[Data excerpts]
+ + +

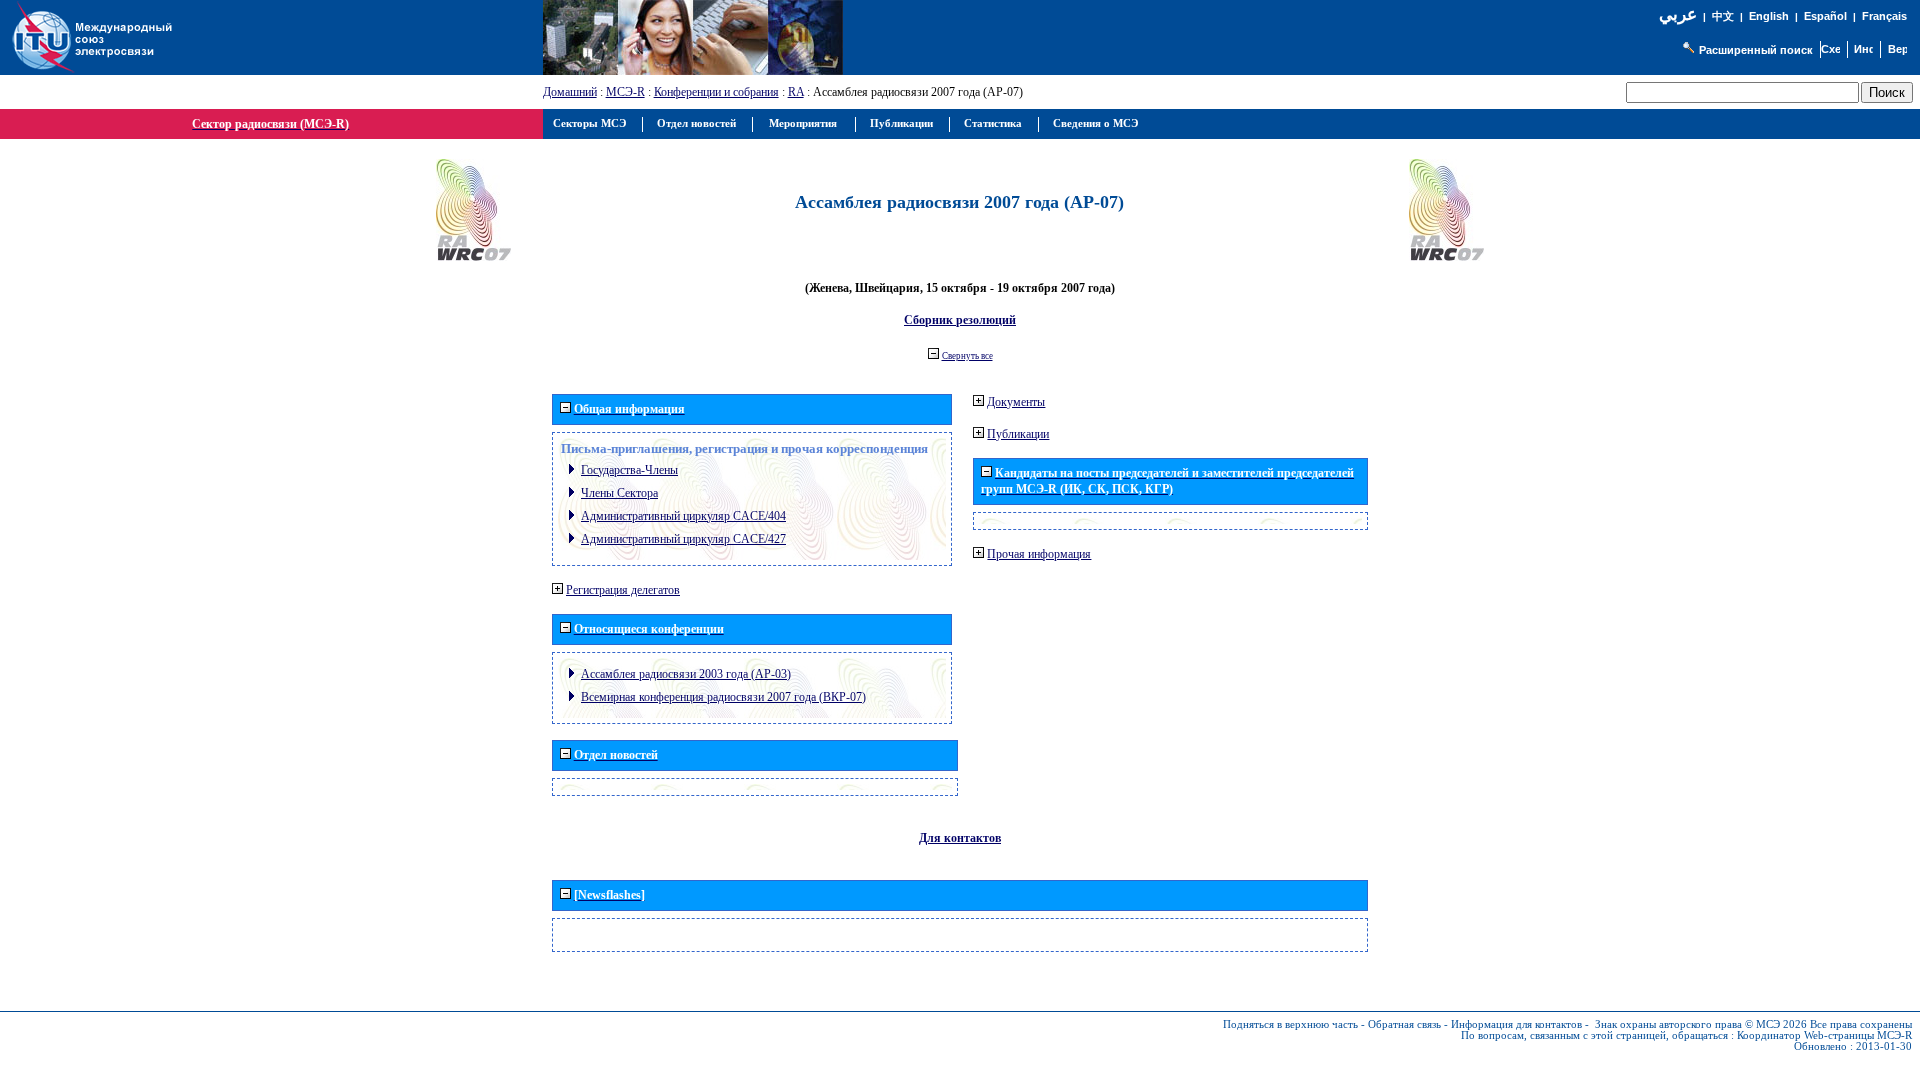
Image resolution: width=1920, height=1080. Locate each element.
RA (796, 92)
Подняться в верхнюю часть (1290, 1024)
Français (1884, 16)
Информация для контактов (1516, 1024)
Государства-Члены (629, 470)
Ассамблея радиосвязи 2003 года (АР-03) (686, 674)
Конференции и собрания (716, 92)
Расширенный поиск (1756, 50)
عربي (1678, 14)
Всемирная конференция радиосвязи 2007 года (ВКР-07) (723, 697)
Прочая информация (1039, 554)
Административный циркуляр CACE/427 (683, 539)
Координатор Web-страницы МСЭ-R (1824, 1035)
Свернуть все (967, 356)
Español (1825, 16)
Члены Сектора (619, 493)
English (1769, 16)
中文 (1723, 16)
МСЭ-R (625, 92)
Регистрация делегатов (623, 590)
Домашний (570, 92)
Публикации (1018, 434)
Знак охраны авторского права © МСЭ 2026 (1701, 1024)
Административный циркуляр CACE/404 (683, 516)
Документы (1016, 402)
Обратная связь (1404, 1024)
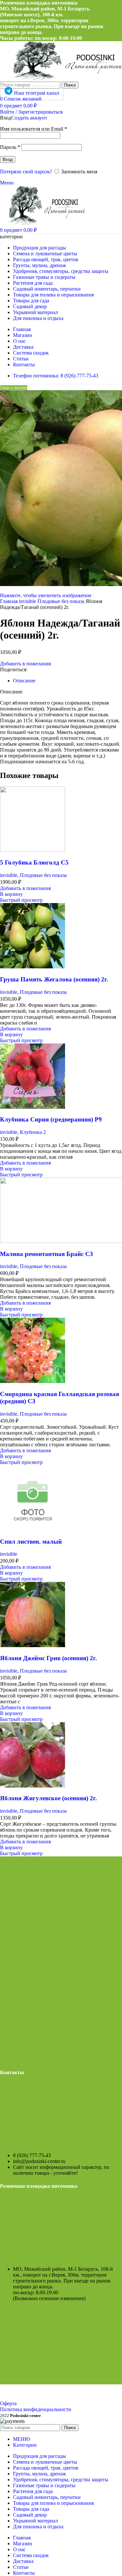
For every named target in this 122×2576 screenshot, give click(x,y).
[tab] (24, 680)
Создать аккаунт (29, 117)
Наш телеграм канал (36, 93)
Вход (8, 159)
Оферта (8, 2403)
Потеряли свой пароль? (26, 171)
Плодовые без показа (61, 601)
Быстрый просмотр (21, 900)
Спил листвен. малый (31, 1541)
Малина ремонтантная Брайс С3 (46, 1253)
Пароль (10, 147)
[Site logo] (43, 223)
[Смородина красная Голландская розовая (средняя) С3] (32, 1381)
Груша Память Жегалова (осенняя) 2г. (54, 979)
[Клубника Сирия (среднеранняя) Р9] (32, 1107)
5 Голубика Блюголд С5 (34, 862)
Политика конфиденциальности (35, 2409)
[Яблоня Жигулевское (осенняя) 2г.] (32, 1786)
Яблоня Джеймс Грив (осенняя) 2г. (48, 1658)
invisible (28, 601)
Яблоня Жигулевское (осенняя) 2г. (48, 1798)
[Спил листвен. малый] (32, 1529)
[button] (11, 894)
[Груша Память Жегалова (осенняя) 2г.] (32, 966)
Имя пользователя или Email (33, 129)
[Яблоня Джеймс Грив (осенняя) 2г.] (32, 1645)
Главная (9, 601)
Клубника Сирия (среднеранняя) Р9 (51, 1119)
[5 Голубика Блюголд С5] (32, 850)
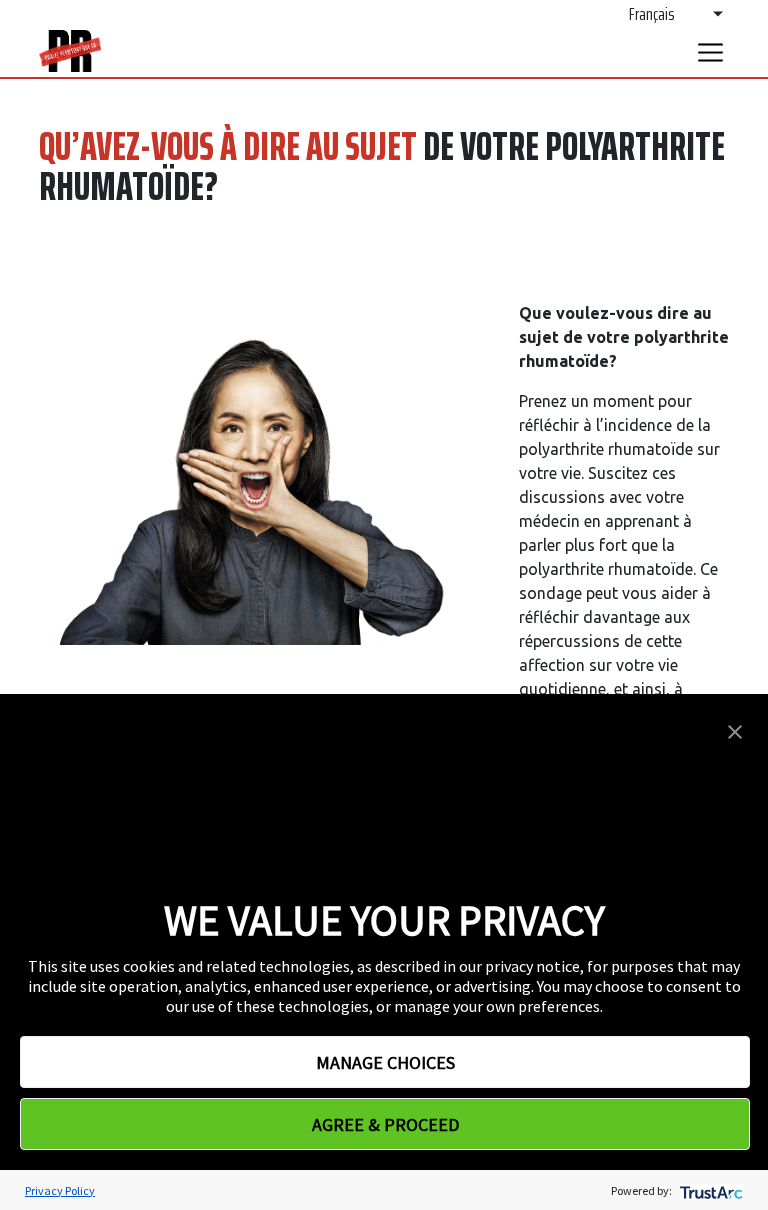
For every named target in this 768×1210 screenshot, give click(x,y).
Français (652, 13)
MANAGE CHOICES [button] (385, 1062)
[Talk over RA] (70, 51)
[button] (735, 730)
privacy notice (532, 966)
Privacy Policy (60, 1190)
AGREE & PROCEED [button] (385, 1124)
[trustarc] (709, 1190)
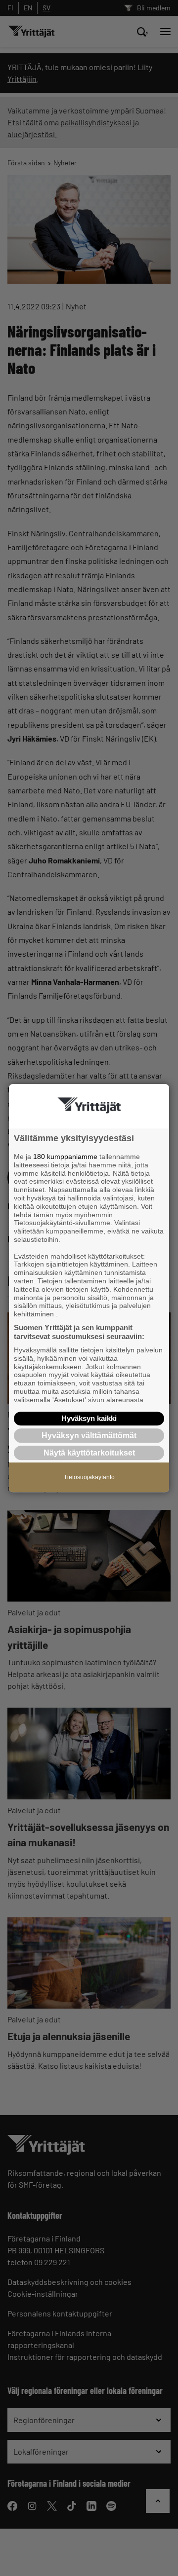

+ + +

# Brief
For each line in the records that contains the word "button", make a copy.

# Result of the task
[button] (11, 894)
MANAGE CHOICES [button] (385, 1062)
[button] (735, 730)
AGREE & PROCEED [button] (385, 1124)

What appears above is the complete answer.